Key takeaway: The more relevant the top transcript segment is to the searched keyword, the higher the odds of ranking well.
Subscriber Count and Channel Authority
What about channel subscriber counts you might ask? Don’t they influence the position of the retrieved videos?
Yes, absolutely.
Subscriber count acts like a “domain authority” for YouTube channels. Higher subscriber counts strongly correlated with higher rankings, following a logarithmic pattern. The same pattern appeared with monthly velocity (views divided by months published).

Key takeaway: Channels with larger audiences and faster-growing views have an advantage in ranking, even when transcript relevance is similar.
Keyword Opposition to Benefit Ratio (KOB)
Using Phil Nottingham’s research as a baseline, we created the KOB metric by comparing median subscriber counts to median monthly velocity across the top 100 videos for a keyword. This ratio identifies keywords where a smaller channel can realistically compete.
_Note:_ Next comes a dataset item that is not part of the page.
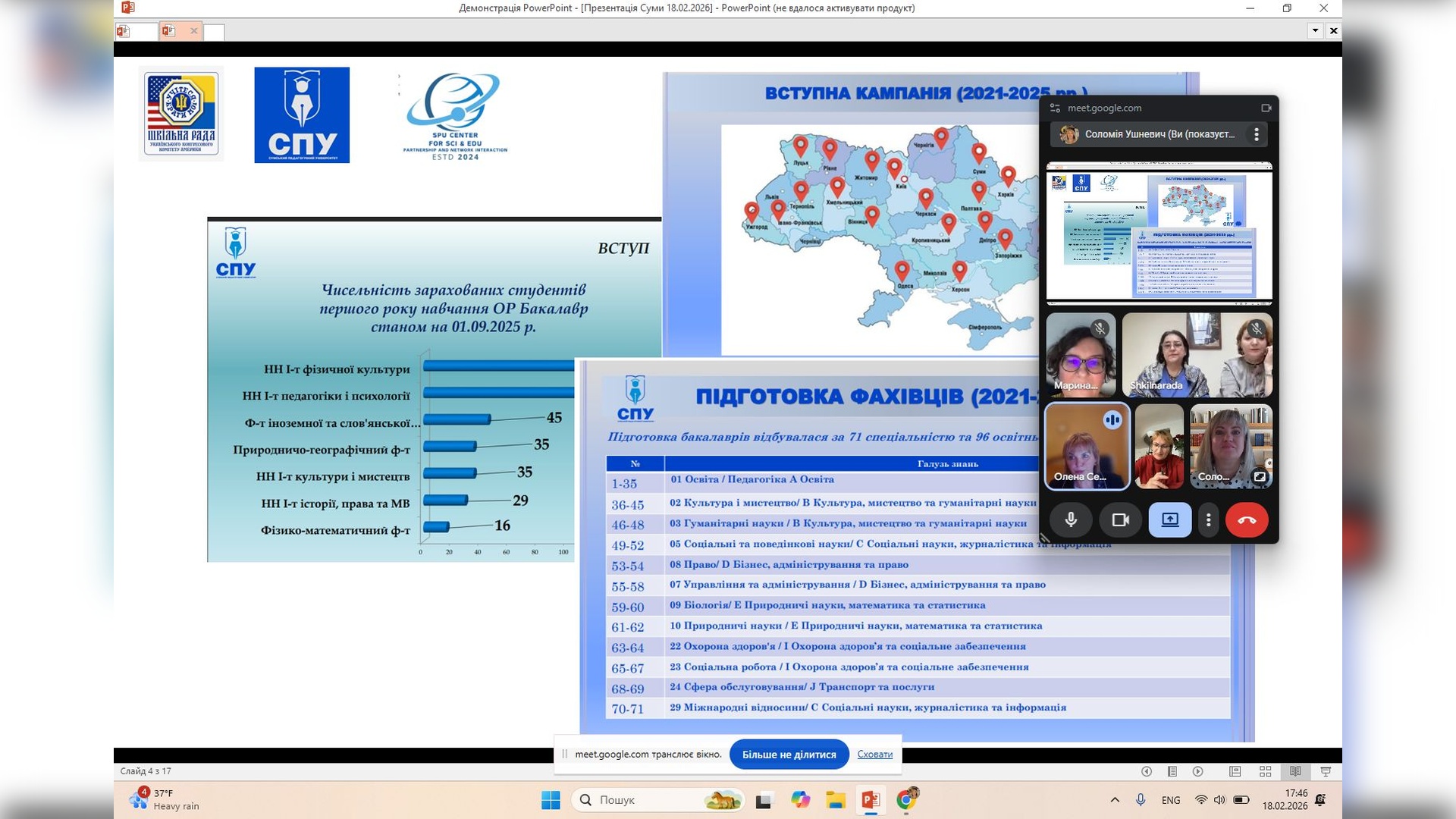This screenshot has height=819, width=1456.
Task: Open more options beside the hang-up button
Action: (x=1208, y=520)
Key takeaway: Target keywords with higher KOB scores. They offer a better opportunity for visibility with optimized transcripts, titles, and descriptions.
Title and Description Relevance
Beyond transcripts, the semantic relevance of titles and descriptions also showed strong correlations with ranking position.


Key takeaway: Transcripts, titles, and descriptions are all fully controllable and together form the three strongest levers for improving YouTube visibility.
Timing of Key Segments
We tested whether the placement of the highest relevance segment within the video matters. There was a weak positive correlation (R² = .250) suggesting a small advantage when the most relevant segment occurs early, especially within the first 30 seconds.
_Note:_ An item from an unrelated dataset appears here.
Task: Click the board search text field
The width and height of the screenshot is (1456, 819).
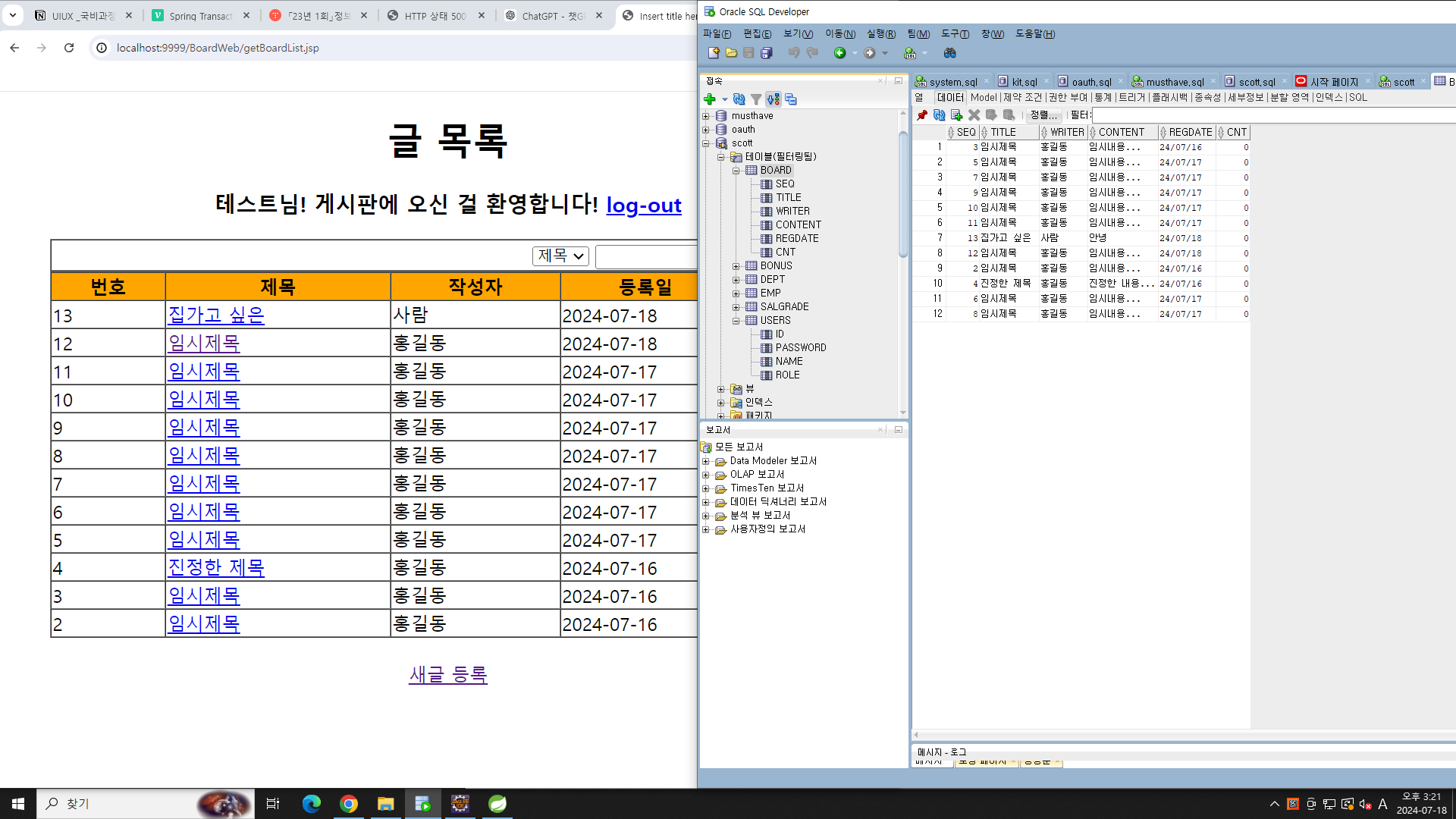Action: 647,256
Key takeaway: Front-load your most relevant content early in the transcript. While not definitive, it is a low-risk way to help rankings.

Key takeaway: A well-optimized transcript throughout still matters, even if one segment is highly relevant.
Positions 7 to 13 Disparity
Charts showed a consistent anomaly between positions 7 and 13. Videos in this band tended to be less semantically relevant but performed well on engagement metrics such as views and subscriber counts.


Key takeaway: Engagement metrics can offset weaker semantic relevance for mid-tier positions, showing that the algorithm balances relevance with performance signals.
Bottom Line: How To Get More Views with Semantic Relevance
The research shows that semantic relevance is not only a text-based SEO concept, it also drives visibility across YouTube and Google’s blended search ecosystem.
By analyzing over 110,000 videos across 1,000 keywords, we found three controllable factors: transcript content, title relevance, and description relevance. All three are consistently tied to higher rankings.
For in-house SEOs, this creates a clear action plan.
- Treat video content with the same rigor you apply to web pages.
- Develop scripts with at least one highly relevant segment early in the video.
- Ensure titles and descriptions closely match the intent of your target keywords while reflecting natural language.
- Evaluate subscriber count and monthly velocity across competing channels to identify realistic keyword opportunities using the Keyword Opposition to Benefit (KOB) metric.
This study also shows how Google and YouTube balance semantic relevance with authority and engagement signals. Channels with strong subscriber bases and high monthly velocity can rank even when their transcripts are less semantically aligned. SEOs need to integrate relevance optimization with audience growth, retention, and content promotion.
The findings highlight a larger shift in search behavior. As multimodal AI Search expands, every piece of content, including video, becomes part of a brand’s organic footprint.
The future of SEO is about shaping all content types so that algorithms understand and surface them. Brands that adopt this approach early gain a durable advantage in visibility and market share.